Sera loaned me a pair of socks and stretchy leggings. The leggings were small, but I managed to cover most of my exposed skin. I was tying my shoes, feeling slightly more in control, when I was struck with a premonition like a knife to the chest.

I gasped.

Seb. Something was wrong.

“What’s the matter?” Sera said.

“Something’s happening. To Seb. Something terrible.”

“But how? He’s at the negotiation. There’s only the three of them inside, and Camille, Thor, and Nikos are outside the building to make sure there’s no cheating.”

“I don’t know.” I sprang to my feet and began to pace, trying to put my finger on what was off. A bad feeling, yes, but I’d already felt bad. How was this different?

The picture of Seb, once strong in my mind’s eye, was fast losing color saturation. Its intensity was fading like a bleached towel. Like it was being leached of its reality.

Like Seb was dying.

“Seb’s in trouble.” It rang in the marrow of my bones. “I have to get to him.” I shrugged into my backpack and grabbed the gun case.

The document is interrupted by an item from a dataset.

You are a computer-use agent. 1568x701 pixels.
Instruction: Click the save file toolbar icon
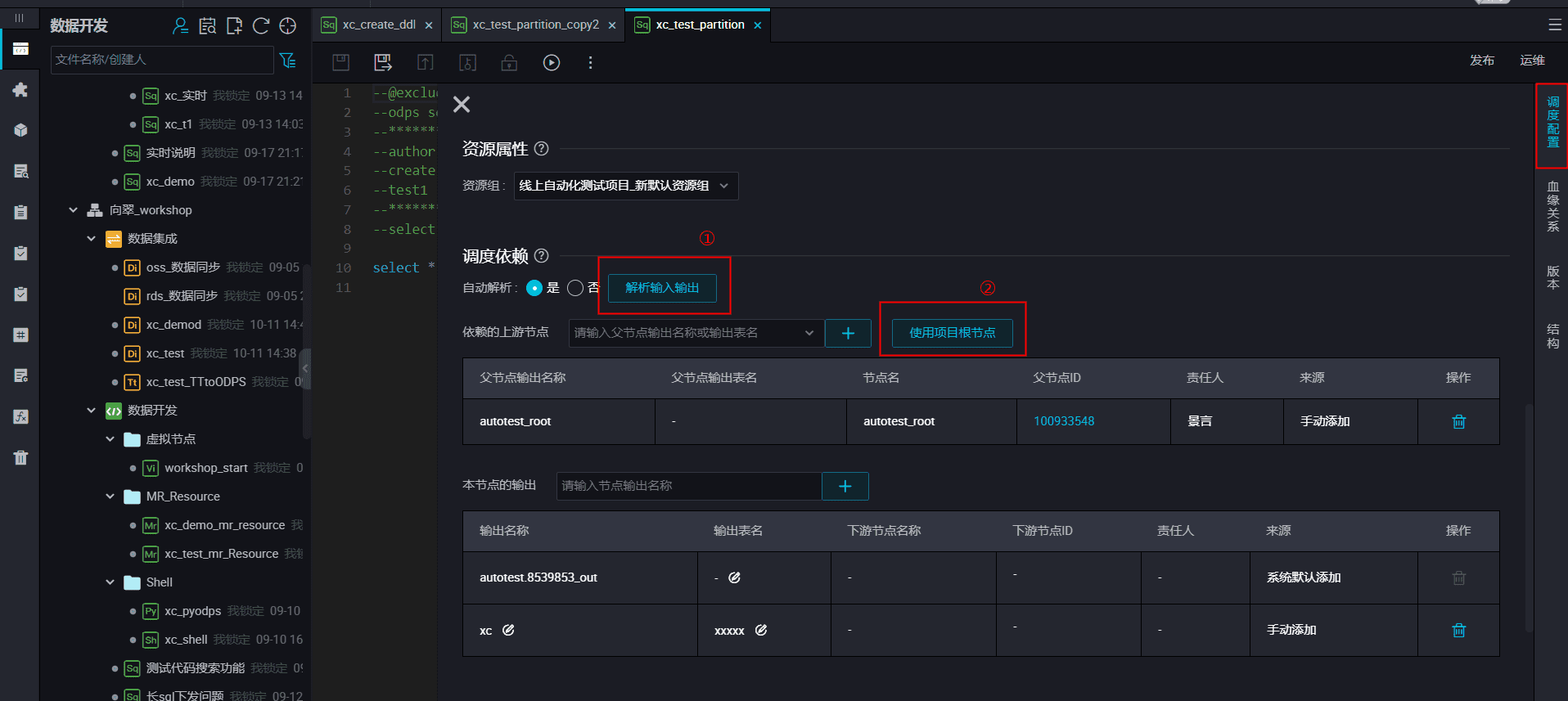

“We can’t. There are ten kinds of horrid for interrupting ritual. We can’t enter the Bargaining Rights chamber until they let us in. He’s okay, Brie. All the Roller-Blayd Hall doors are locked, and the Alliance is patrolling outside. Even without weapons, nothing will get past them.”

“I don’t care.” I’d let my fears keep me from trying to connect with Seb until it was too late. Cold shafted my belly. Almost too late. I was not going to let fear get in the way now. “I’m going to see for myself.”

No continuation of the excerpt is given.